Deep Learning has a data problem

At the Re: Work Deep Learning Summit in London, the data deluge isn’t enough

Despite being told we’re now in the age of big data, data explosions, and Exabytes, Artificial Intelligence is still suffering from a lack of data.

“There are people saying the same things they were in the 90s,” Professor Neil Lawrence of the University of Sheffield said at the Re: Work Deep Learning Summit in London. “The only difference is scale.”

At the summit, various experts in AI [Deep Learning is a branch of AI where the learning systems are loosely inspired by the human brain] showed off an impressive array of uses, ranging from robot’s interacting with the world to intuitive health diagnostics and intelligent chatbots. Currently, these are often very good at one specified task; identifying certain images, translating text, playing Mario etc. But Google’s DeepMind are now working on ways to train systems to transfer learning: not only mastering one Atari classic, but then use those lessons in other Atari games, and then applying the same methods to teach robots how to better interact with the world.

However, there were repeated highlights of the problems around both the gathering of necessary data and methods for training these highly complex systems with that information. SwiftKey CTO Ben Medlock – whose intelligence keyboard app was acquired by Microsoft earlier in the year – warned that we are still “Oceans apart” between current learning systems and the efficiency of the human brain.

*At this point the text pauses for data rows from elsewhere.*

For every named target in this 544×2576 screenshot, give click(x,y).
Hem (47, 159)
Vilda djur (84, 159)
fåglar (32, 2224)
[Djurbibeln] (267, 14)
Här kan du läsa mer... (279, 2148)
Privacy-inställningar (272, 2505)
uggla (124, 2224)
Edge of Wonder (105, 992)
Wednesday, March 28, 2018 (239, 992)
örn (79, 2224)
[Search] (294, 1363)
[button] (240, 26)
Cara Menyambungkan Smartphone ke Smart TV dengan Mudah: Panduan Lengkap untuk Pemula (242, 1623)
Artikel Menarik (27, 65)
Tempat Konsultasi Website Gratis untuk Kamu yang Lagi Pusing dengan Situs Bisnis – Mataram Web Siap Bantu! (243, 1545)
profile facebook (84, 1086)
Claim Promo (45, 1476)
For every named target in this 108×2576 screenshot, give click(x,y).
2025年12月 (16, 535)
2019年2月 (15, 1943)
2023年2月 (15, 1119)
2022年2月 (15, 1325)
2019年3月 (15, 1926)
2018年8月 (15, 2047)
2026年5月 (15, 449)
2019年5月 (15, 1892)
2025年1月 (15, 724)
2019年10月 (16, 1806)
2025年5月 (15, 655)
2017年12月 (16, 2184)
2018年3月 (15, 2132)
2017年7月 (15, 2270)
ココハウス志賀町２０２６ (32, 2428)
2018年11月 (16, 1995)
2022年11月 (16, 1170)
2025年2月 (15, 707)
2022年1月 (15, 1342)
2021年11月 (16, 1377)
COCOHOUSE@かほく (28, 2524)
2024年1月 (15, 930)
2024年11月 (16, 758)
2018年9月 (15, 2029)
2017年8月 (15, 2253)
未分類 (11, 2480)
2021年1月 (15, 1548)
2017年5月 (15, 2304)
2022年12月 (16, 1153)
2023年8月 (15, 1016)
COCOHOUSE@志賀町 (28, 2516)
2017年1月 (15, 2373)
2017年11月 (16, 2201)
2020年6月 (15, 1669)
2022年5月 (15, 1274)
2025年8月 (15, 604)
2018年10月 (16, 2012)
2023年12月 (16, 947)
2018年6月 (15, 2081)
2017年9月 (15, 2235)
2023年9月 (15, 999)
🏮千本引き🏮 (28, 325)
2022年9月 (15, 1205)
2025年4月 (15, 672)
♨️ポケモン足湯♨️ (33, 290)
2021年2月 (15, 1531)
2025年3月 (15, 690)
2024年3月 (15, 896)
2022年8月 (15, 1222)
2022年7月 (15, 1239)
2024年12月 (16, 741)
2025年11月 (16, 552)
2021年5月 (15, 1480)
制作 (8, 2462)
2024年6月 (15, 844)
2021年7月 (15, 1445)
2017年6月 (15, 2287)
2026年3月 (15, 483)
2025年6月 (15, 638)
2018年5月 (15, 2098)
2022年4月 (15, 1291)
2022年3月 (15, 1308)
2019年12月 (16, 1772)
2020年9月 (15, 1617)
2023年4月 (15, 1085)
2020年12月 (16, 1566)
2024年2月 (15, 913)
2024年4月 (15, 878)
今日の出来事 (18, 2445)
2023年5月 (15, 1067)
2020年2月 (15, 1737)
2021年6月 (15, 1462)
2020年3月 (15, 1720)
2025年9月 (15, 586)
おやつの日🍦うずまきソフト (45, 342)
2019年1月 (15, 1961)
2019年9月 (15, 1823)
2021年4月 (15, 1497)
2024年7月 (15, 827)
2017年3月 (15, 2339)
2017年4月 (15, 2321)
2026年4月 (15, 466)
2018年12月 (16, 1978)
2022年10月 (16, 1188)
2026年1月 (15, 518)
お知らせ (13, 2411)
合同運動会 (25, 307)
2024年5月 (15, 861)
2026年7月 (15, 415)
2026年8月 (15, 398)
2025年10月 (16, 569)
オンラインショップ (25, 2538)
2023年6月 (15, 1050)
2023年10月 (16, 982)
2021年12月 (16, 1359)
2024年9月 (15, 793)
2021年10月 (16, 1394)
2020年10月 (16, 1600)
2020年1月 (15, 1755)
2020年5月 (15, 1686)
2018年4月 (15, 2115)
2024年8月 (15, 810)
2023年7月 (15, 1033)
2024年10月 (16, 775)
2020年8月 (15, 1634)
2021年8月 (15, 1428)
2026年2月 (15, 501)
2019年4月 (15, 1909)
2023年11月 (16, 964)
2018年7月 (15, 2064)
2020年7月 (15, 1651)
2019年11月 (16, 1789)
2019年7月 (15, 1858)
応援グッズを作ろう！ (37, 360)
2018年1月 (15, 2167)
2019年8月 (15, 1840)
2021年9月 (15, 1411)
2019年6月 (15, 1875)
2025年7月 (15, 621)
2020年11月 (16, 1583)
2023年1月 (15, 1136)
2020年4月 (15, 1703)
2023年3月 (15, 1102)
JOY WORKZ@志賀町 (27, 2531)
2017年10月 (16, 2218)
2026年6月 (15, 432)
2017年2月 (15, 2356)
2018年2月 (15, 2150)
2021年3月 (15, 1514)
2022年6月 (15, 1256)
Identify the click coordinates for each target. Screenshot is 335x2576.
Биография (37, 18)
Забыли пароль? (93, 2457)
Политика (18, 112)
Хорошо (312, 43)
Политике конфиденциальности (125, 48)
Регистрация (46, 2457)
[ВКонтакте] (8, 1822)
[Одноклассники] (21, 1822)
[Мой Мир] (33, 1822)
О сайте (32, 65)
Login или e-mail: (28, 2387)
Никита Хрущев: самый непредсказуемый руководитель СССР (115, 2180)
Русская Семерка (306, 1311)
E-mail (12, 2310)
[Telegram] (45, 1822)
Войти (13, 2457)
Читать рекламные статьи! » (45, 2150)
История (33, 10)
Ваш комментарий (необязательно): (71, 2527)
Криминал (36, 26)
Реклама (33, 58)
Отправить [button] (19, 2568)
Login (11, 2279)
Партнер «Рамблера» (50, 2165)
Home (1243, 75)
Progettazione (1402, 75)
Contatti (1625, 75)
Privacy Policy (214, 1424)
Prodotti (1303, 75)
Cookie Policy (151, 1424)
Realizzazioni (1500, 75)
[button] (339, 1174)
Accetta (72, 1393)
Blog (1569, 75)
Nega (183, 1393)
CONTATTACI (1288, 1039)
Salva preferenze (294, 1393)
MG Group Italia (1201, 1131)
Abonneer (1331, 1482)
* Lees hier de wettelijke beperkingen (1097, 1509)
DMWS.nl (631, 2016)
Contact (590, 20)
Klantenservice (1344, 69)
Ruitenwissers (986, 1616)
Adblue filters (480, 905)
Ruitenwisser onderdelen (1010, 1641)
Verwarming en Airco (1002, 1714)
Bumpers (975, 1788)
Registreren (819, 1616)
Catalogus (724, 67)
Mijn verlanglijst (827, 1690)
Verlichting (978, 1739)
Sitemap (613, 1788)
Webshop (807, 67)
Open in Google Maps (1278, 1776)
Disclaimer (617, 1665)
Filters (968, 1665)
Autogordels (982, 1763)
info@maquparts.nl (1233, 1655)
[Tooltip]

“It’s very easy to look at the successes of Machine Learning, you could believe we’re racing towards human-level intelligence,” he said. “But if you look at how the learning occurs, it’s very different. We still require learning from vast quantities of data and fundamentally the trained human brain learns from very few data samples.”

Collecting large data sets might be easy for the likes of Google and Facebook but they rarely share, meaning the startups are often left to do the legwork themselves. Even once you have enough data that is probably labelled – still often a manual and time-intensive job despite advances in unsupervised learning– it can take a large amount of computing power to train systems.

Simon Edwardsson, co-founder of Computer Vision startup Aipoly, says that while the AI community is a very open one, there’s still trouble with data sharing. While there are an increasing number of data sets being made open for training systems (ranging from autonomous vehicle data to pictures of torsos) they are often they are small, of poor quality, or are released under non-commercial licenses.

One way some companies are getting around that lack of data is through simulation. 3D rendering is now at a point where systems can be trained in virtual environments created through something like the Unity Engine and the results are good enough to be applied in real-world situations. Driverless cars are even being trained using Grand Theft Auto 5.

More data in every sense of the word – the number of data sets, the scale, the quality – being made open and available, better training methods, and the relentless march of computing efficiency are required if we’re ever to fully reach the kind of AI we’ve seen in science fiction for over 50 years.